The cacique Aritana Yawalapiti, one of the great indigenous leaders of Brazil who has dedicated his life to defending the rights of his people and the Amazon, died Wednesday of the coronavirus.
“His death is confirmed,” Iano Yawalapiti, the cacique’s nephew, around 70 years old, told AFP by phone.
Aritana Yawalapiti, who suffered from hypertension, was admitted to an intensive care unit and placed on artificial respiration two weeks ago in a hospital in Goiania, the capital of the state of Goias (center-west).
He had been hospitalized due to respiratory distress linked to a severe form of the disease caused by the new coronavirus.
A fervent defender of indigenous rights and the preservation of the Amazon rainforest, the cacique was an important official in the region of Xingu National Park, in Mato Grosso, in the south of the Amazon, where the emblematic chief Raoni is also from. Metuktire at the famous labial plateau.
The cacique Aritana had to leave his village of Xingu to go to a first hospital, in the neighboring state of Mato Grosso, because of breathing difficulties.
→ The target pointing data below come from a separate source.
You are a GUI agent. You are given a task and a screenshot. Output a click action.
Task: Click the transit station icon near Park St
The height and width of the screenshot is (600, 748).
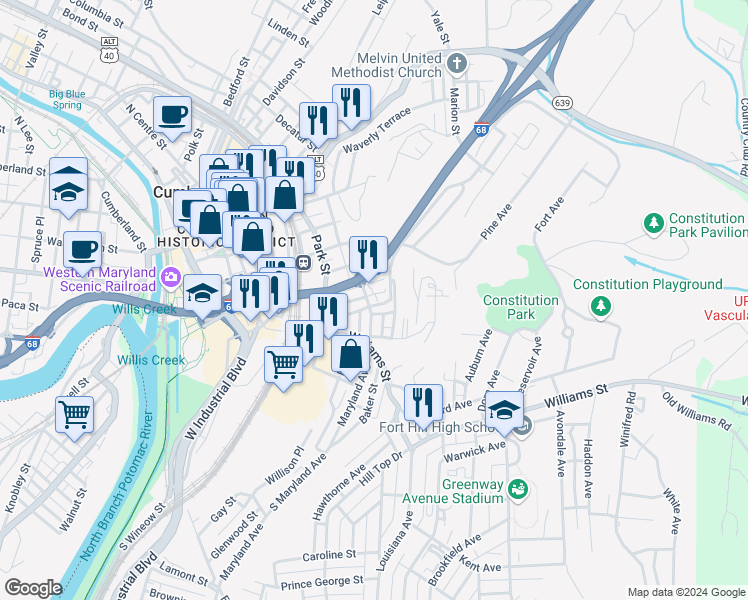pyautogui.click(x=303, y=262)
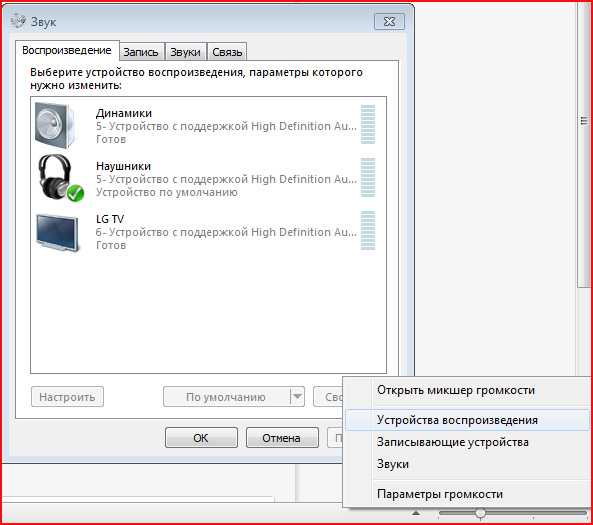
Task: Click the По умолчанию button
Action: coord(227,397)
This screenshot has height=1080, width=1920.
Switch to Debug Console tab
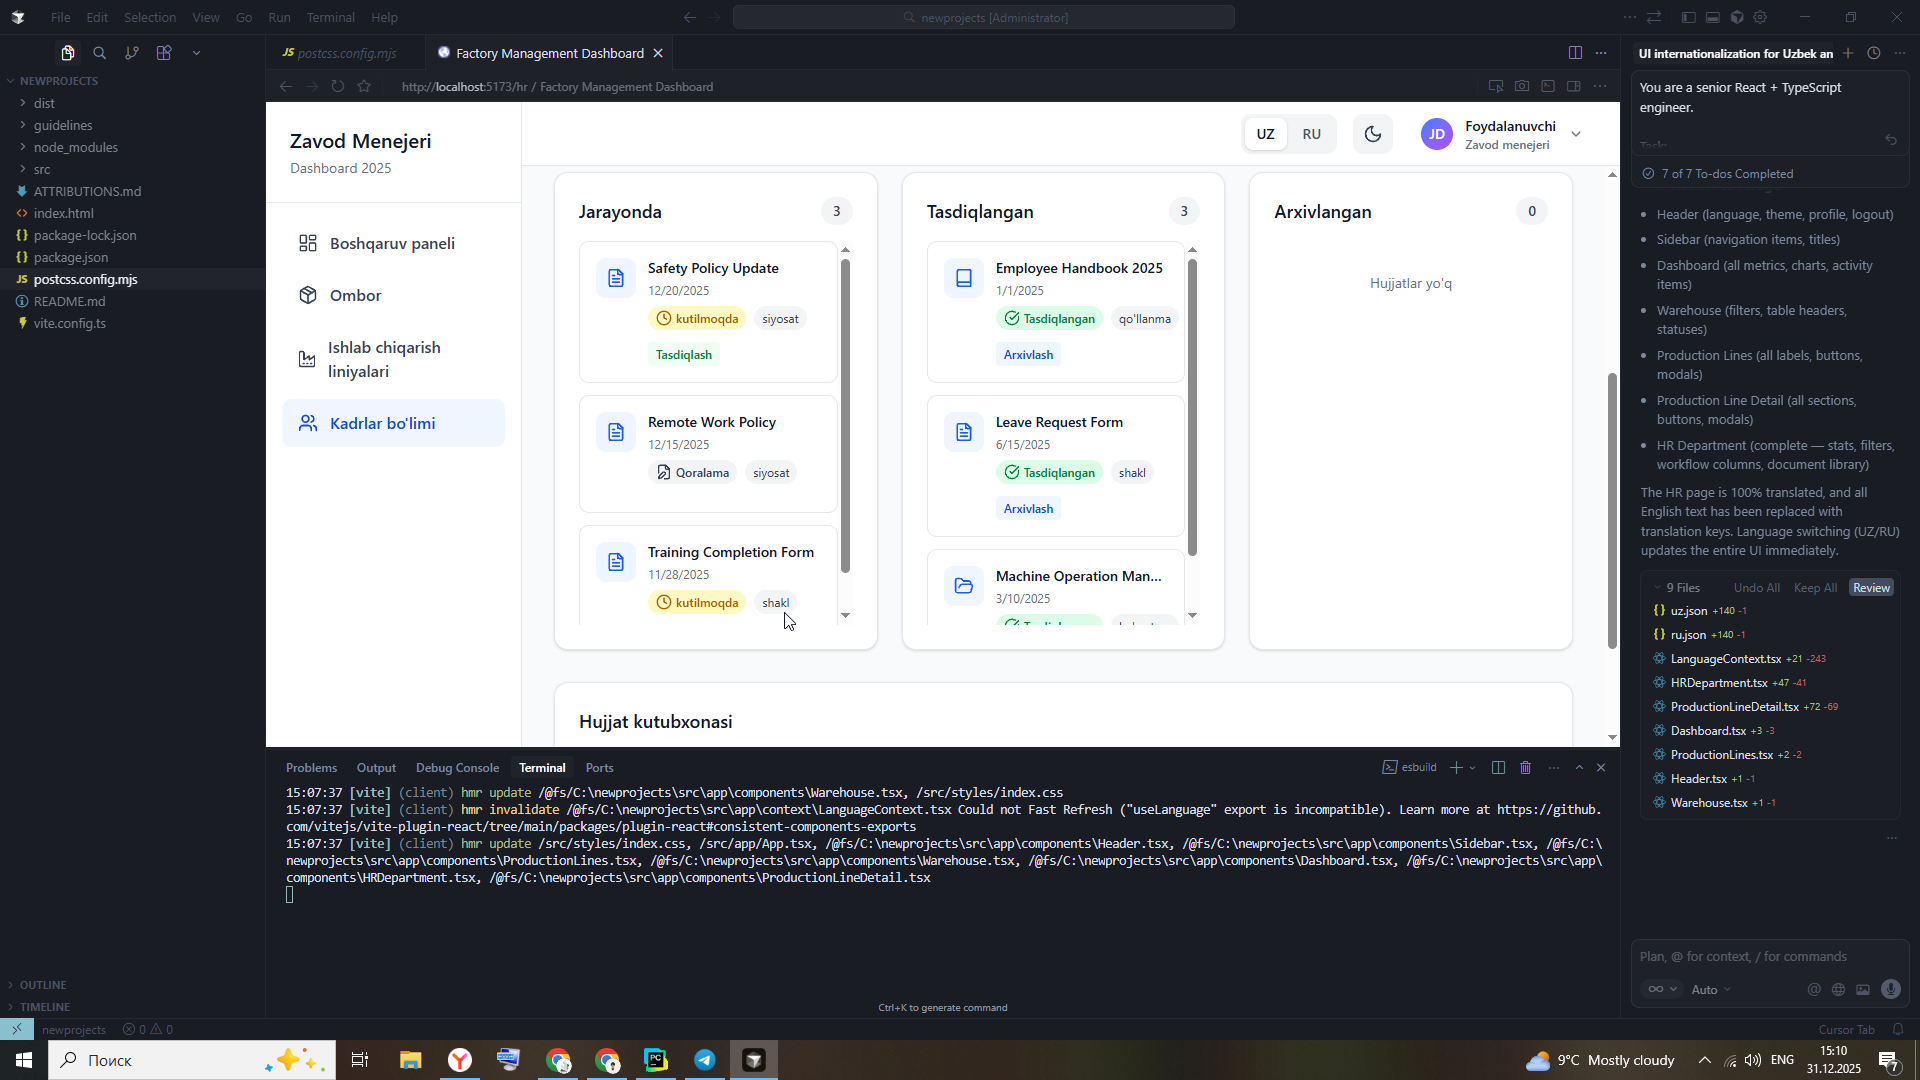tap(457, 768)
His condition worsened, he had to endure a nine-hour journey with oxygen tanks to connect on July 22 the San Francisco de Assis hospital in the city of Goiania, better equipped.
According to his son, a brother and a niece of the cacique also died from an infection with the new coronavirus.
“A black day”
“He was a great advocate in the fight to preserve and perpetuate the culture of his people for future generations and a tireless campaigner against deforestation,” his family said in a statement.
Messages poured in on social networks after the announcement of the death of the cacique. “It’s a black day, a day of mourning for humanity,” French NGO Planète Amazone wrote on its Facebook account.
“A huge new figure in the indigenous struggle is dying out with the disappearance of the cacique Aritana (…) considered to be the highest authority in Haut-Xingu, where 16 indigenous peoples reside”, continued the NGO.
Before falling ill, Aritana had launched a fundraising campaign to facilitate access to healthcare for members of her community.
The coronavirus, whose toll will cross the 100,000 dead mark in Brazil in the coming days, has hit the natives hard, because of their weaker immunity and difficulty in accessing healthcare.
More than 22,000 of them have been infected with COVID-19 and 633 have died, according to APIB, the Association of Indigenous Peoples of Brazil. This organization accused the far-right president Jair Bolsonaro of having done nothing to protect the natives from the pandemic.
Almost 6,000 indigenous people live in the protected region of the 26,000 km2 Xingu National Park in the Amazon rainforest. The indigenous peoples of Brazil are in constant struggle against the invasions of their land for gold miners, loggers or breeders.